Dal referendum di Chirac al colpo di spugna di Macron
Il 29 ottobre 2004, nella sala degli Orazi e dei Curiazi in Campidoglio a Roma sono presenti 25 capi di Stato e di governo e i rispettivi ministri degli Esteri. Ognuno, con la sua stilografica, si accinge a firmare un librone composto da 448 articoli e 36 protocolli. Una scena che sarà poi stata ricordata come la solenne cerimonia per la firma della Costituzione Europea.
Pochi mesi dopo, nel maggio del 2005, Jacques Chirac indice un referendum nazionale per la sua approvazione. Il 29 maggio 2005, con un’affluenza del 69,37% (fonte Wikipedia), i “Sì” saranno il 45,33%, i “No” il 54,67%: la maggioranza dei francesi rifiuta il Trattato.

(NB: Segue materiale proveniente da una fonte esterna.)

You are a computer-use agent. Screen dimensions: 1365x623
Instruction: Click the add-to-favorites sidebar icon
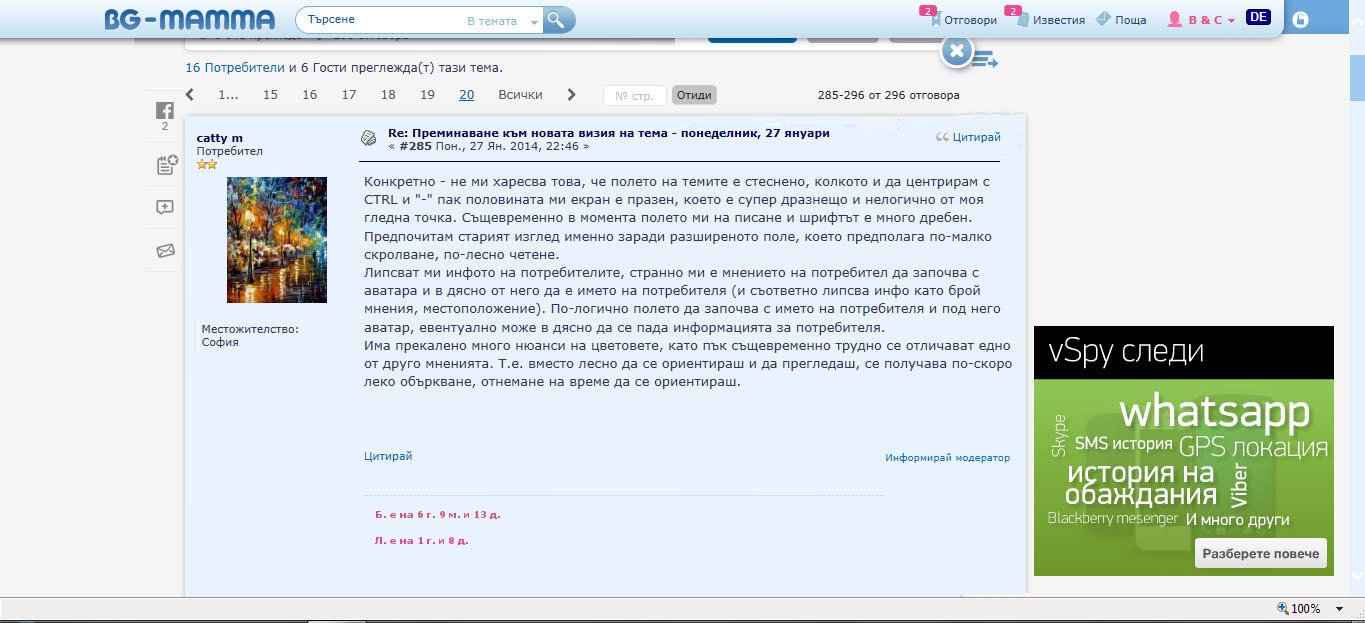(166, 165)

È il disincanto europeo: il processo di integrazione totale si ferma e viene in parte accantonato e contrastato da continui dissidi. Va avanti l’idea di un’Europa fondata solo sulla moneta unica. Chirac è fatto oggetto di molte critiche: il suo viene visto come un autogoal.

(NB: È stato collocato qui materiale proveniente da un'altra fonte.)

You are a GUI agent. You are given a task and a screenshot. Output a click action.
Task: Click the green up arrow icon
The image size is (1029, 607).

A distanza di vent’anni, la decisione del presidente Emmanuel Macron - che sull’esito deludente delle elezioni europee di inizio giugno scioglie immediatamente il Parlamento e porta i francesi al voto - provoca le medesime critiche. “Le coup de tonnerre”, titola Le Parisien, come a dire “il fulmine a ciel sereno”. “Le choc - après les européennes la dissolution”, secondo Le Figaro. “Le coup de poker”, per Les Echos. E appunto come scrivono questi ultimi, la mossa di Macron è vista come un azzardo in una partita a poker.
Se la scelta di Chirac viene definita dalla storia come un autogoal e una retromarcia, quella di Macron viene vista come il rischio della fine del sogno europeo. I mercati hanno reagito con nervosismo: dopo mesi di rialzi guidati dalle banche centrali e dall’AI, sembrano aver trovato nella politica una scusa per vendere.
Vent’anni dopo, molte cose sono cambiate. E sono sorte nuove sfide
Sbaragliando i sondaggi della vigilia, nel secondo turno delle legislative francesi è stata la sinistra del Nuovo Fronte Popolare (NFP) a imporsi come prima coalizione, seguita dal blocco centrista Ensemble del presidente Macron e dall’estrema destra del Rassemblement National di Marine Le Pen.
Nessuno, tuttavia, ha raggiunto la maggioranza assoluta di 289 seggi necessaria per formare un governo, e dunque hanno subito preso il via i negoziati per dare vita al nuovo esecutivo. Nel frattempo, i mercati sembrano aver riportato la loro attenzione sui conti pubblici del Paese, che sono un tema importante e non da oggi, per quanto finora all’apparenza trascurato dagli investitori.
E tuttavia, nel quadro più generale, da Chirac a Macron molte cose sono cambiate. E molte sono mutate in meglio. Perché, se è vero che l’idea di un continente come un unico Paese – l’utopia degli Stati Uniti d’Europa - è stato accantonato a favore degli Stati Uniti dell’Euro, è altrettanto vero che sotto l’aspetto politico si sono registrate alcune interessanti evoluzioni.
Vent’anni fa, chi protestava minacciava l’uscita dall’Euro, mentre oggi si limita a parlare di un’Europa “diversa”; vent’anni fa, il Paese che eccedeva con le spese veniva punito con l’austerità, oggi quella parola non viene più pronunciata. Perché siamo nel pieno di una nuova rivoluzione industriale - al centro della quale si colloca la doppia, e imponente, transizione digitale ed ecologica - e per svilupparla e non essere superati dalla concorrenza degli altri Stati bisogna spendere.
E questa sfida ci accomuna tutti. Oggi più che mai.